Medici e infermieri cacciati fuori dalla mensa del Secondo policlinico di Napoli se non tolgono il camice. Borrelli. Assurdo che si arrivi a tanto. Ho chiesto ai direttori sanitari maggiori controlli sul rispetto delle più elementari norme di igiene e sicurezza comprese le sanzioni contro chi fuma nei reparti

“Possibile che sia necessario mettere un cartello per chiedere al personale sanitario di un ospedale che non si va in mensa con il camice e gli altri indumenti che si usano negli ambulatori, nei reparti e nelle sale operatorie?”

A chiederselo il consigliere regionale dei Verdi, Francesco Emilio Borrelli, componente della Commissione sanità, postando sui social un cartello affisso all’ingresso della mensa del Secondo Policlinico di Napoli in cui si invita coloro che non si sono tolti gli indumenti per entrare in contatto con gli ammalati a non entrare in mensa e ad andare a mangiare altrove.

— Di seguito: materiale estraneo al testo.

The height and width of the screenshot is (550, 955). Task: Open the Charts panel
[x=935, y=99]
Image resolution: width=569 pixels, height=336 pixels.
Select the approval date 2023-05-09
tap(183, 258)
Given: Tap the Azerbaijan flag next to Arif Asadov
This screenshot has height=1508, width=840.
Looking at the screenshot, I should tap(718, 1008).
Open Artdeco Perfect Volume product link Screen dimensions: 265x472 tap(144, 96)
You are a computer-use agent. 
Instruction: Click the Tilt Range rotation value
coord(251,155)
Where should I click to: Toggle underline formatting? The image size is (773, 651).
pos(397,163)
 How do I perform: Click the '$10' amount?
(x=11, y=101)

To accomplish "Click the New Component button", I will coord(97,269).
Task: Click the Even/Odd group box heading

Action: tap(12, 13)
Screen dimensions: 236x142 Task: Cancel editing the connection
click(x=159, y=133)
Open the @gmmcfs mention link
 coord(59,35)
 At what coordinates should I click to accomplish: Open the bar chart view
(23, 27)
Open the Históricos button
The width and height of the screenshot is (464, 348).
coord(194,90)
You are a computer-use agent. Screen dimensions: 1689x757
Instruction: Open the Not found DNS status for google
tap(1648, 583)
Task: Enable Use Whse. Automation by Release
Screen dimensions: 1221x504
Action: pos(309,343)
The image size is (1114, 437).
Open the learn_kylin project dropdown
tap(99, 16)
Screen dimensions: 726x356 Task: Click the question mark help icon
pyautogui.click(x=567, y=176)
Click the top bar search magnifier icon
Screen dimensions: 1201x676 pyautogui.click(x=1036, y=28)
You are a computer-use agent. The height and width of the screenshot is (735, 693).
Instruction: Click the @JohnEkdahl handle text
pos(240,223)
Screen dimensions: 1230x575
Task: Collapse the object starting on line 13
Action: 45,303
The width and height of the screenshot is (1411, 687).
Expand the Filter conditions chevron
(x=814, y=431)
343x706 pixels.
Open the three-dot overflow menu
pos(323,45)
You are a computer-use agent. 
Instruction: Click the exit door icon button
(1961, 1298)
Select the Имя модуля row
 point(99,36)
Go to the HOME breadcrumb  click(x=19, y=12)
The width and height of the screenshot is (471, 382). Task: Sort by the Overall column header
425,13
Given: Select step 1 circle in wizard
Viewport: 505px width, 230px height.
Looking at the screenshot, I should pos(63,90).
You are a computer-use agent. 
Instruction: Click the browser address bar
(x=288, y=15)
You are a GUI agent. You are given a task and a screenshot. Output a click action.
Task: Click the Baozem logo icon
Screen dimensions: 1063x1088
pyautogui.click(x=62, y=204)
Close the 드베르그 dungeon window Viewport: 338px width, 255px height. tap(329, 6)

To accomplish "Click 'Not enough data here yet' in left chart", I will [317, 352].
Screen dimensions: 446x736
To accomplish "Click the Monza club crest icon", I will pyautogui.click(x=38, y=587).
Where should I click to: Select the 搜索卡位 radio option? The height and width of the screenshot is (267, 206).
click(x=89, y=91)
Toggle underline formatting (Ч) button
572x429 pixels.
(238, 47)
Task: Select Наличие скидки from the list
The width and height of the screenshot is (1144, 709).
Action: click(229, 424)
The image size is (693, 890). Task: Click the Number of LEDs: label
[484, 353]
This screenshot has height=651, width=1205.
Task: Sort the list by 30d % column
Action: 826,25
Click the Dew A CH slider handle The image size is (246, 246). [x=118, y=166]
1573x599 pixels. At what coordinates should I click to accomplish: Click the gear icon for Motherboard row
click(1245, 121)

“Purtroppo la cattiva abitudine di andare in giro al di fuori degli ospedali con gli indumenti che si indossano per garantire una maggiore igiene è talmente radicata che quasi non ci si meraviglia nel vedere medici e infermieri andarsene in giro per bar, mense e parcheggi con il camice” ha aggiunto Borrelli che ha inviato una nota a tutti i direttori sanitari delle Asl e degli ospedali campani “per invitarli a un maggiore controllo sanzionando chi non rispetta le più elementari norme di igiene e sicurezza e anche a sanzionare chi fuma nei corridoi e nei reparti degli ospedali”.